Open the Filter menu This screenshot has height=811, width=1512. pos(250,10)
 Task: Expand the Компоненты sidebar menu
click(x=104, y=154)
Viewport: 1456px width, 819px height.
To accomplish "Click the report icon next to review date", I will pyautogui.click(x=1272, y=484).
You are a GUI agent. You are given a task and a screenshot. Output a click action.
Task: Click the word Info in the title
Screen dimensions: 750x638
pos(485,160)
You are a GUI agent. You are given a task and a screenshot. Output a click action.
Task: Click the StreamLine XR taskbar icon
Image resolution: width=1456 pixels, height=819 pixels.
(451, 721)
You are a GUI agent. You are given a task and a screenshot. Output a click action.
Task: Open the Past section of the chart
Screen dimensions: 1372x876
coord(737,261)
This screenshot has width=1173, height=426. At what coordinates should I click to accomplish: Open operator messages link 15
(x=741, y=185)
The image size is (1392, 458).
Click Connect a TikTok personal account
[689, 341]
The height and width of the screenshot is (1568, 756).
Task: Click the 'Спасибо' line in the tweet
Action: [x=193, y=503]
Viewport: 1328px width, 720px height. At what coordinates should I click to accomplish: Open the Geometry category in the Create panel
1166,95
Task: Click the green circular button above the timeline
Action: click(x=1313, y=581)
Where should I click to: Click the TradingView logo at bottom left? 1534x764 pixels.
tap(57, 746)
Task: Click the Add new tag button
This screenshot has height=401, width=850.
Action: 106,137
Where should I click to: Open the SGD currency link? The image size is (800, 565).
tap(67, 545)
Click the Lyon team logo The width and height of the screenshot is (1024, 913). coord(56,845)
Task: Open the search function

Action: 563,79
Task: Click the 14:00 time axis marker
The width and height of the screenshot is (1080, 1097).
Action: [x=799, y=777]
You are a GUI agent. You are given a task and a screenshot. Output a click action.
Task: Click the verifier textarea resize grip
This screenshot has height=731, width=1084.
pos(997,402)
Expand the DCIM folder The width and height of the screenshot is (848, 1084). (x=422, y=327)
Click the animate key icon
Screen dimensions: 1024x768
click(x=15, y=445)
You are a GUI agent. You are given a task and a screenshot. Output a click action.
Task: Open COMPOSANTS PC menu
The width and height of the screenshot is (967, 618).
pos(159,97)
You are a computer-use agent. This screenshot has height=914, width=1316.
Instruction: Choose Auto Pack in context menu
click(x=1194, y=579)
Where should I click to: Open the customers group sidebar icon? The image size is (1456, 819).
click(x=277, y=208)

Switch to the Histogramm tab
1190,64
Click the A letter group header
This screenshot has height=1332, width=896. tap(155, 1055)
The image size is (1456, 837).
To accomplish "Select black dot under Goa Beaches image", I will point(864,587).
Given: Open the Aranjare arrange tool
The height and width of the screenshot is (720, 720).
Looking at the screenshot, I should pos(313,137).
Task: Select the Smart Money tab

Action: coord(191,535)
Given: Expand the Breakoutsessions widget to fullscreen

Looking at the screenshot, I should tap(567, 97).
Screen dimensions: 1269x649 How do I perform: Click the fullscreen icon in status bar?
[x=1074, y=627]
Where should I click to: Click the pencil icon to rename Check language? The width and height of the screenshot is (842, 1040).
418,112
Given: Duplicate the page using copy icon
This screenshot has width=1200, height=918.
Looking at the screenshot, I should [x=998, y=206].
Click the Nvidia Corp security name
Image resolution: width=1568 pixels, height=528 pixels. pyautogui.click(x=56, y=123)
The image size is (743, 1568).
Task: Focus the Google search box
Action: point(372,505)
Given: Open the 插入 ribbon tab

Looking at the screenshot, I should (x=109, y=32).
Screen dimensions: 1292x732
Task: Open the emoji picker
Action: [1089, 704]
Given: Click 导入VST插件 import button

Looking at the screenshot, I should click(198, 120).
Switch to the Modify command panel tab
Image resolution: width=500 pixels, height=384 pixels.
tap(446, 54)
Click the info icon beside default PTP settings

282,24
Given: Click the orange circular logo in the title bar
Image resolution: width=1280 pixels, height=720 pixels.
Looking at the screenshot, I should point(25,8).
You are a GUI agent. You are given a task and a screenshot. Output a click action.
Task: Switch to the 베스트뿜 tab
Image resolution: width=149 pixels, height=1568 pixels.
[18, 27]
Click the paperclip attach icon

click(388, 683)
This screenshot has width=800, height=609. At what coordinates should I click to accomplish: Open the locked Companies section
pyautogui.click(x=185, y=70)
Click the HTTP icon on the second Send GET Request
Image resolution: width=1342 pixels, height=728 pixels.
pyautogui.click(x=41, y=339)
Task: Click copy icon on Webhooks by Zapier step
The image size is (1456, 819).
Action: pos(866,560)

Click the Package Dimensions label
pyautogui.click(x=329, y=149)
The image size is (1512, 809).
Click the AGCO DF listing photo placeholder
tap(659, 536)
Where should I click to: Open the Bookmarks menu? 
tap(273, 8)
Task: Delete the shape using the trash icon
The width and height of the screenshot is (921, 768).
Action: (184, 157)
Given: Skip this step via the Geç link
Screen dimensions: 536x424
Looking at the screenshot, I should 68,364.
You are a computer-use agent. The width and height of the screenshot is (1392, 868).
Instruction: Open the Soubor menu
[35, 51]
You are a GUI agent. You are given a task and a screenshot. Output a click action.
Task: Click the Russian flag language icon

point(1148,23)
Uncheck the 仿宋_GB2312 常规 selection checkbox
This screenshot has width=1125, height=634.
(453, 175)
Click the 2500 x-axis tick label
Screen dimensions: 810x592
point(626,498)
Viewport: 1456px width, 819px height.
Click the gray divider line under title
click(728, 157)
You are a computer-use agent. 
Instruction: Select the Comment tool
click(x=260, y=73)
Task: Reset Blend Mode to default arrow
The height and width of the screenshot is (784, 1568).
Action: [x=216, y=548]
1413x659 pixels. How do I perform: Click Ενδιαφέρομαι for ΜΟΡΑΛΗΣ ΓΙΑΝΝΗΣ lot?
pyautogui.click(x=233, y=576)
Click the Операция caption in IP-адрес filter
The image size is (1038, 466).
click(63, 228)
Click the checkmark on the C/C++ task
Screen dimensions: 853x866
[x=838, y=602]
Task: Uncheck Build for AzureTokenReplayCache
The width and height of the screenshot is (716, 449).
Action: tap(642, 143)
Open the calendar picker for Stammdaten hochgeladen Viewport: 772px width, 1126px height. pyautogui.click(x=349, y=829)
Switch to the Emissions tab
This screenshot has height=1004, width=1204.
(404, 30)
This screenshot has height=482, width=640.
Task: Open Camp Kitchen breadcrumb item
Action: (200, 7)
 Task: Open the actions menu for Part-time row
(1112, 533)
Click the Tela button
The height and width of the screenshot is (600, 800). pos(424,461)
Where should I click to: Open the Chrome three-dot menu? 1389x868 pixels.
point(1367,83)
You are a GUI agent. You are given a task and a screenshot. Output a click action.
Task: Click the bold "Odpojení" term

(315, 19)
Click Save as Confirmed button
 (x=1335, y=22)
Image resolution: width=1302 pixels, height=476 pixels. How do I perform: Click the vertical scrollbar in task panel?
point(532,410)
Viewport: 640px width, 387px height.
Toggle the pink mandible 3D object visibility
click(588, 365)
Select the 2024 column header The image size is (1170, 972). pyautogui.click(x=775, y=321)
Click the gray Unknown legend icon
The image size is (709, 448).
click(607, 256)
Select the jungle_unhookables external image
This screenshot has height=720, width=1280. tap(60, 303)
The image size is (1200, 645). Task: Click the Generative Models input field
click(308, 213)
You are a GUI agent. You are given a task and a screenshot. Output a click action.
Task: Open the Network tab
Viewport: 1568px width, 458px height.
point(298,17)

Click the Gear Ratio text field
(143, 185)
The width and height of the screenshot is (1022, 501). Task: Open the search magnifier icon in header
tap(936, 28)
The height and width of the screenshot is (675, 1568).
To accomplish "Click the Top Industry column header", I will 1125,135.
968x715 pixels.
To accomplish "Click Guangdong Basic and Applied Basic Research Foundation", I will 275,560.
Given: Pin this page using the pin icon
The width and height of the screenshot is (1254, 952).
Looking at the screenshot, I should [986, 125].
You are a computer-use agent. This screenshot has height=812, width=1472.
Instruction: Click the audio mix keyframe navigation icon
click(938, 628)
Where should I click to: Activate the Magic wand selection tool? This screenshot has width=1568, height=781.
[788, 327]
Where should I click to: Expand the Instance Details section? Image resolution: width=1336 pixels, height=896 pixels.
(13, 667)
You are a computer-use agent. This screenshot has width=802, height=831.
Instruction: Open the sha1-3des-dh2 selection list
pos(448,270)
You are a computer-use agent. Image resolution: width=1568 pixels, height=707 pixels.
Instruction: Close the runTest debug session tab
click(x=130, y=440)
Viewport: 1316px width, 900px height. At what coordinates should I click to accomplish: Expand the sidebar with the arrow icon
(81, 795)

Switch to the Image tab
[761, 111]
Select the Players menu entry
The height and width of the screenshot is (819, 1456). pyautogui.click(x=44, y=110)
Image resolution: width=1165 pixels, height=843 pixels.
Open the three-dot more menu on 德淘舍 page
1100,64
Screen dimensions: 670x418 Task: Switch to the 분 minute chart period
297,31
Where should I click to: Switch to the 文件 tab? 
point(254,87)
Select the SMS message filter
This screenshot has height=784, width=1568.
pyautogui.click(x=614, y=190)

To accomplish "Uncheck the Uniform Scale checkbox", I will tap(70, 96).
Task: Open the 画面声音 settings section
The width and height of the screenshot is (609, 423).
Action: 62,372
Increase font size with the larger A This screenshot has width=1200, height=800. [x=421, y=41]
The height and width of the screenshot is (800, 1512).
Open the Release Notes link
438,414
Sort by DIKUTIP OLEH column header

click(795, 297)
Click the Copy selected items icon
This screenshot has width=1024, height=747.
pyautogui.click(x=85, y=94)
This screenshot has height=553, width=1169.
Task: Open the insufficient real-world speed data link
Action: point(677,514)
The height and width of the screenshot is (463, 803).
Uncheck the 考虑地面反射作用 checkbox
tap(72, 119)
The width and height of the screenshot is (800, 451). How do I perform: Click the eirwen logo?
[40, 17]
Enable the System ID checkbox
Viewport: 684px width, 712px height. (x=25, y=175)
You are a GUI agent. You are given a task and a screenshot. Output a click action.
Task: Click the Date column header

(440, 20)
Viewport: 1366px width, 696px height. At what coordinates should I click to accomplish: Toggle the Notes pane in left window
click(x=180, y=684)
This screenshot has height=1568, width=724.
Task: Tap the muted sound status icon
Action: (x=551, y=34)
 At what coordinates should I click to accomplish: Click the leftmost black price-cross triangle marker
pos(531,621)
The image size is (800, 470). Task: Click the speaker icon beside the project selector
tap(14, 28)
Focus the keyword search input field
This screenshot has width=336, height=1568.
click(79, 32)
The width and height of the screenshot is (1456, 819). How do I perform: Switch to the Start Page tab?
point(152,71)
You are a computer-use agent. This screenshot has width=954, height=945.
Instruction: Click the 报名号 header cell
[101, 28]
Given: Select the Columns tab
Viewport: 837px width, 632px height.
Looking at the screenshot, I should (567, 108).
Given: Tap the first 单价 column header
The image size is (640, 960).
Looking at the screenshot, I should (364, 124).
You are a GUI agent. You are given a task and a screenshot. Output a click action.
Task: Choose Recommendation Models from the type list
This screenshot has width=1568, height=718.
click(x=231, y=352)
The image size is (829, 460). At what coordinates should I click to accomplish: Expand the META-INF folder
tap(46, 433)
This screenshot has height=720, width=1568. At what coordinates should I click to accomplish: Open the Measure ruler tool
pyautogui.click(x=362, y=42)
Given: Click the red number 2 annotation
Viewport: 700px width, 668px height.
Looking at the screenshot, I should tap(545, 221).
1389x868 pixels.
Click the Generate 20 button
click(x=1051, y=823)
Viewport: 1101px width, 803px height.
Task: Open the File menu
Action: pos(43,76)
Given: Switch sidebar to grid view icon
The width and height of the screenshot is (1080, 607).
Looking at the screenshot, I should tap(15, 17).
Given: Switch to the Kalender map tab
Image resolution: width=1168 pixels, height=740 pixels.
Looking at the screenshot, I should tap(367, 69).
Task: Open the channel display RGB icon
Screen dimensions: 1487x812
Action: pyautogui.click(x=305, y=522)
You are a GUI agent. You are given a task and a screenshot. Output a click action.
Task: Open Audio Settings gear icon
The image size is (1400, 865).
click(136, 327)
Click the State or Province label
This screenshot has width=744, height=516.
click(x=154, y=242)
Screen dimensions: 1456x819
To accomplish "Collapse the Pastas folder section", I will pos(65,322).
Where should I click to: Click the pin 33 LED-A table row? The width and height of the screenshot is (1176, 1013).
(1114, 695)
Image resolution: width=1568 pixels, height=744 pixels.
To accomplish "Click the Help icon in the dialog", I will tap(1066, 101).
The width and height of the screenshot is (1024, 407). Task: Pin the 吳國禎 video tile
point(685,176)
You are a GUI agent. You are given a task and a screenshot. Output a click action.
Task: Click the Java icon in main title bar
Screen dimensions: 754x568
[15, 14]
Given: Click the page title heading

* _What is expected_
Return every line of the records that contains the string "menu".

* _Result of the task_
Open the Filter menu This screenshot has height=811, width=1512. pos(250,10)
 Task: Expand the Компоненты sidebar menu
Task: Open COMPOSANTS PC menu
Instruction: Choose Auto Pack in context menu
Where should I click to: Open the Bookmarks menu? 
Instruction: Open the Soubor menu
 Task: Open the actions menu for Part-time row
Where should I click to: Open the Chrome three-dot menu? 1389x868 pixels.
Select the Players menu entry
Open the three-dot more menu on 德淘舍 page
Task: Open the File menu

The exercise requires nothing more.